═════ MATERIAL FOR THIS EXERCISE

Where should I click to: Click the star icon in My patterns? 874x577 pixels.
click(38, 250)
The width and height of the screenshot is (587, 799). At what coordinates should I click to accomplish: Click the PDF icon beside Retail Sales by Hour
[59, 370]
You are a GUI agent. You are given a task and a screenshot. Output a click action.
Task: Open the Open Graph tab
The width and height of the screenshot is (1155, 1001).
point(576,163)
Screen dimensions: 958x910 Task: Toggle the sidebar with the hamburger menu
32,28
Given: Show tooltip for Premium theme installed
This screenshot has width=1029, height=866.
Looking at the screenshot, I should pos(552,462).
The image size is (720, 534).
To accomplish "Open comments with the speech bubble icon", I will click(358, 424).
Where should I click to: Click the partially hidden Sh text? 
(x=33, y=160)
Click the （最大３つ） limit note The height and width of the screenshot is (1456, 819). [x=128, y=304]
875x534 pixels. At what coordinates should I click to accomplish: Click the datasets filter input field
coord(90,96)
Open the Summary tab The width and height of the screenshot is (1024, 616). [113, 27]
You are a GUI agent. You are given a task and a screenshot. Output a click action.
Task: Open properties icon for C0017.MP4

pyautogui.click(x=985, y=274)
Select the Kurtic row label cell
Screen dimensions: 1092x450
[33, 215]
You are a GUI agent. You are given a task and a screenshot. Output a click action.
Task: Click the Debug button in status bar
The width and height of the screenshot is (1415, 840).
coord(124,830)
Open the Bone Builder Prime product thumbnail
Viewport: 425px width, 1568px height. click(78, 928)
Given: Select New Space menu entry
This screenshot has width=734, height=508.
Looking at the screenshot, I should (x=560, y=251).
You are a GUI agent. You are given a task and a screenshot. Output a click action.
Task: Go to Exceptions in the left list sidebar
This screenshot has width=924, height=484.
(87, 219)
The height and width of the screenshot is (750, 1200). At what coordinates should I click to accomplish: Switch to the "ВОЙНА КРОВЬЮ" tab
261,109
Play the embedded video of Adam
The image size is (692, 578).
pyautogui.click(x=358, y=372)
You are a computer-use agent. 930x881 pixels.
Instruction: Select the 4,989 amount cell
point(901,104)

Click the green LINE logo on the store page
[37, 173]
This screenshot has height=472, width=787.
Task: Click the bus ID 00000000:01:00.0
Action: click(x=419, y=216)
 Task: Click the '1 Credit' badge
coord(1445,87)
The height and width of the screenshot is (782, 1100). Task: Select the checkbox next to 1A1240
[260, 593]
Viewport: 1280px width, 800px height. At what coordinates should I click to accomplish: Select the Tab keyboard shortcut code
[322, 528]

══════════

Update the items above by changing every "GUI agent" to "interface agent" and leaving everything else as it stands.

• **WRITTEN ANSWER**:
Where should I click to: Click the star icon in My patterns? 874x577 pixels.
click(38, 250)
The width and height of the screenshot is (587, 799). At what coordinates should I click to accomplish: Click the PDF icon beside Retail Sales by Hour
[59, 370]
You are a interface agent. You are given a task and a screenshot. Output a click action.
Task: Open the Open Graph tab
The width and height of the screenshot is (1155, 1001).
point(576,163)
Screen dimensions: 958x910 Task: Toggle the sidebar with the hamburger menu
32,28
Given: Show tooltip for Premium theme installed
This screenshot has width=1029, height=866.
Looking at the screenshot, I should pos(552,462).
The image size is (720, 534).
To accomplish "Open comments with the speech bubble icon", I will click(358, 424).
Where should I click to: Click the partially hidden Sh text? 
(x=33, y=160)
Click the （最大３つ） limit note The height and width of the screenshot is (1456, 819). [x=128, y=304]
875x534 pixels. At what coordinates should I click to accomplish: Click the datasets filter input field
coord(90,96)
Open the Summary tab The width and height of the screenshot is (1024, 616). [113, 27]
You are a interface agent. You are given a task and a screenshot. Output a click action.
Task: Open properties icon for C0017.MP4

pyautogui.click(x=985, y=274)
Select the Kurtic row label cell
Screen dimensions: 1092x450
[33, 215]
You are a interface agent. You are given a task and a screenshot. Output a click action.
Task: Click the Debug button in status bar
The width and height of the screenshot is (1415, 840).
coord(124,830)
Open the Bone Builder Prime product thumbnail
Viewport: 425px width, 1568px height. click(78, 928)
Given: Select New Space menu entry
This screenshot has width=734, height=508.
Looking at the screenshot, I should (x=560, y=251).
You are a interface agent. You are given a task and a screenshot. Output a click action.
Task: Go to Exceptions in the left list sidebar
This screenshot has width=924, height=484.
(87, 219)
The height and width of the screenshot is (750, 1200). At what coordinates should I click to accomplish: Switch to the "ВОЙНА КРОВЬЮ" tab
261,109
Play the embedded video of Adam
The image size is (692, 578).
pyautogui.click(x=358, y=372)
You are a computer-use agent. 930x881 pixels.
Instruction: Select the 4,989 amount cell
point(901,104)

Click the green LINE logo on the store page
[37, 173]
This screenshot has height=472, width=787.
Task: Click the bus ID 00000000:01:00.0
Action: click(x=419, y=216)
 Task: Click the '1 Credit' badge
coord(1445,87)
The height and width of the screenshot is (782, 1100). Task: Select the checkbox next to 1A1240
[260, 593]
Viewport: 1280px width, 800px height. At what coordinates should I click to accomplish: Select the Tab keyboard shortcut code
[322, 528]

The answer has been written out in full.